▸ Exercise brief:
The expected output is the complete listing, copied exactly.

*****

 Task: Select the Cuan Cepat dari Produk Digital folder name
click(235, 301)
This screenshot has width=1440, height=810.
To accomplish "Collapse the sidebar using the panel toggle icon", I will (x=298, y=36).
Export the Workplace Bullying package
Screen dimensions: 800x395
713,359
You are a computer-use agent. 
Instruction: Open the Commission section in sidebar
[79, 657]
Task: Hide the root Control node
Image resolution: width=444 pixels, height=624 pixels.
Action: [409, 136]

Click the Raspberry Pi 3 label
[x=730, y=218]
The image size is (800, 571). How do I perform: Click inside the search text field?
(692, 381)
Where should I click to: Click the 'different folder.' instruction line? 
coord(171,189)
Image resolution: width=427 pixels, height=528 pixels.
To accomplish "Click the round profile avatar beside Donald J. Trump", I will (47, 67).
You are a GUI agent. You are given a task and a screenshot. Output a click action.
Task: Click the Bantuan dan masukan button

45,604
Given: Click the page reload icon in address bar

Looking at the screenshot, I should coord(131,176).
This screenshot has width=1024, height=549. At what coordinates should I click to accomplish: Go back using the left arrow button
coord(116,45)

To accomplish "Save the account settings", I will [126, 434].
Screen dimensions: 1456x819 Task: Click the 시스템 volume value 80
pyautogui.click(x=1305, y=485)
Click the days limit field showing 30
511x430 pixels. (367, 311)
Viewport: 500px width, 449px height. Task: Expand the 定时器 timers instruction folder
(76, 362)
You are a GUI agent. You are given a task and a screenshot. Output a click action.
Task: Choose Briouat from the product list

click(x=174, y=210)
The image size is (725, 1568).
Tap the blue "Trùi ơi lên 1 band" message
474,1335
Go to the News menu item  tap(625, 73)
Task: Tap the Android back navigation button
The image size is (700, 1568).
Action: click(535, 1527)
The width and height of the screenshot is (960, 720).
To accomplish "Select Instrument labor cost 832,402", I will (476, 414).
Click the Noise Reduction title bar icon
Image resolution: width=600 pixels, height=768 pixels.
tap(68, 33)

*****

▸ Solved exercise:
 Task: Select the Cuan Cepat dari Produk Digital folder name
click(235, 301)
This screenshot has width=1440, height=810.
To accomplish "Collapse the sidebar using the panel toggle icon", I will (x=298, y=36).
Export the Workplace Bullying package
Screen dimensions: 800x395
713,359
You are a computer-use agent. 
Instruction: Open the Commission section in sidebar
[79, 657]
Task: Hide the root Control node
Image resolution: width=444 pixels, height=624 pixels.
Action: [409, 136]

Click the Raspberry Pi 3 label
[x=730, y=218]
The image size is (800, 571). How do I perform: Click inside the search text field?
(692, 381)
Where should I click to: Click the 'different folder.' instruction line? 
coord(171,189)
Image resolution: width=427 pixels, height=528 pixels.
To accomplish "Click the round profile avatar beside Donald J. Trump", I will (47, 67).
You are a GUI agent. You are given a task and a screenshot. Output a click action.
Task: Click the Bantuan dan masukan button

45,604
Given: Click the page reload icon in address bar

Looking at the screenshot, I should coord(131,176).
This screenshot has width=1024, height=549. At what coordinates should I click to accomplish: Go back using the left arrow button
coord(116,45)

To accomplish "Save the account settings", I will [126, 434].
Screen dimensions: 1456x819 Task: Click the 시스템 volume value 80
pyautogui.click(x=1305, y=485)
Click the days limit field showing 30
511x430 pixels. (367, 311)
Viewport: 500px width, 449px height. Task: Expand the 定时器 timers instruction folder
(76, 362)
You are a GUI agent. You are given a task and a screenshot. Output a click action.
Task: Choose Briouat from the product list

click(x=174, y=210)
The image size is (725, 1568).
Tap the blue "Trùi ơi lên 1 band" message
474,1335
Go to the News menu item  tap(625, 73)
Task: Tap the Android back navigation button
The image size is (700, 1568).
Action: click(535, 1527)
The width and height of the screenshot is (960, 720).
To accomplish "Select Instrument labor cost 832,402", I will (476, 414).
Click the Noise Reduction title bar icon
Image resolution: width=600 pixels, height=768 pixels.
tap(68, 33)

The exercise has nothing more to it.